According to The Wall Street Journal, some budget airlines have cut fares to keep their seats full. Frontier and Spirit Airlines are among those offering steep discounts ahead of the holidays.

“You’ve got fuel, capacity and demand all headed in the wrong direction,” Frontier Airlines CEO Barry Biffle said at a Morgan Stanley conference in September. “We’re kind of the canary in the coal mine.”

Spirit informed its investors last month that passenger volumes were coming back down to earth and that profitability would decline as a result.

“During the last few weeks, the company has seen heightened promotional activity with steep discounting for travel booked for the second half of the third quarter through the pre-Thanksgiving travel period,” Spirit wrote in a regulatory filing with the SEC.

Citing booking app Hopper, the Journal reported that domestic travel prices are down 26% between June and September.

Consumers feel the pinch

Budget airlines cater to younger and thriftier passengers who don’t care as much about premium cabins or in-flight entertainment. They’re also the go-to source for frequent travelers who opt for value over premium experiences.

These demographics are feeling the pressure of persistent inflation, rising interest rates, and the resumption of student loan payments—the latter of which is expected to add between $200-$300 to monthly expenses.
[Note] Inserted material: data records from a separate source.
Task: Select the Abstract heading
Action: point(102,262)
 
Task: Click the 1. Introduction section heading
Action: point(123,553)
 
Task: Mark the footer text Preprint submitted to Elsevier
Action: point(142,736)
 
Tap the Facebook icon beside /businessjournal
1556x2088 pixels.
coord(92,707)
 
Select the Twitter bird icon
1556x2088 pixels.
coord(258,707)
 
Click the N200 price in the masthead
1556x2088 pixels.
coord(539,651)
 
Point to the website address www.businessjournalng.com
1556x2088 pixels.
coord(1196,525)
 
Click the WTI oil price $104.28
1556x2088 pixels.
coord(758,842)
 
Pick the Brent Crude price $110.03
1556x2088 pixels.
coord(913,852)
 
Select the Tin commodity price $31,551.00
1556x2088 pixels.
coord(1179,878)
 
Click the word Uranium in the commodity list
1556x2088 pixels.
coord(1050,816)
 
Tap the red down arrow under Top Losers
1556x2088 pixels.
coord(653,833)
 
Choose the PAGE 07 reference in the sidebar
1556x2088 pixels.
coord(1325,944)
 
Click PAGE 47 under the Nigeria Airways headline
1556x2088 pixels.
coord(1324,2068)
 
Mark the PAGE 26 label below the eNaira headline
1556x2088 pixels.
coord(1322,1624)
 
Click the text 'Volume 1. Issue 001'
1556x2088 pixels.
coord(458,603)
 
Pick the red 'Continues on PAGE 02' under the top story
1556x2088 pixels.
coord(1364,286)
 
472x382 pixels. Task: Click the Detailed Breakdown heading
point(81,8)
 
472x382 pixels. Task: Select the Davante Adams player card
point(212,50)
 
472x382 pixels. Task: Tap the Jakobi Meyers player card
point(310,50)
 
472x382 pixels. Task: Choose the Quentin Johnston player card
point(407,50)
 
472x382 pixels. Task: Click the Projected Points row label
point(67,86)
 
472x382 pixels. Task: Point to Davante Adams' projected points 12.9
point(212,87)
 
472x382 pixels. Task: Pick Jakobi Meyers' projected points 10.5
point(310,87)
Analysts are now warning of a “third wave” of inflation tied to rising oil prices and conflict in the Middle East. Because oil prices impact thousands of goods and services, consumers can expect to pay more beyond the pump.

“[C]onsumers feeling the pinch of higher oil prices are more likely to trim spending on other items before they reduce spending on the essential good that is gasoline,” according to RBC Capital Markets strategist Michael Tran.

With consumers devoting more of their paychecks to debt payments and essential goods, there’s less money to spend on discretionary items, including air travel.

A tale of two travel industries

It’s been a bumpy ride at budget airlines, but major carriers like Delta and United still see strong demand ahead of the holidays. They can probably thank international travel—and wealthier passengers—for that.

“Our international demand remains robust, led by the transatlantic,” Delta president Glen Hauenstein said last month. Revenue is up as more passengers opt for comfier high-end seats.

The tale of two travel industries highlights the growing chasm between rich and poor, and it’s partly driven by what economists call inflation inequality.

Because poorer households spend more of their income on food, gas, and rent, they have fewer ways to reduce spending and are more likely to feel the effects of inflation.

“This shift of spending away from luxury items like vacations and new cars, and toward necessities, pushes inflation up for poorer families more than richer ones,” according to economist Jacob Orchard.

So, while the travel industry is far from dead, discretionary travel for those with stricter budgets could be affected as other costs increase.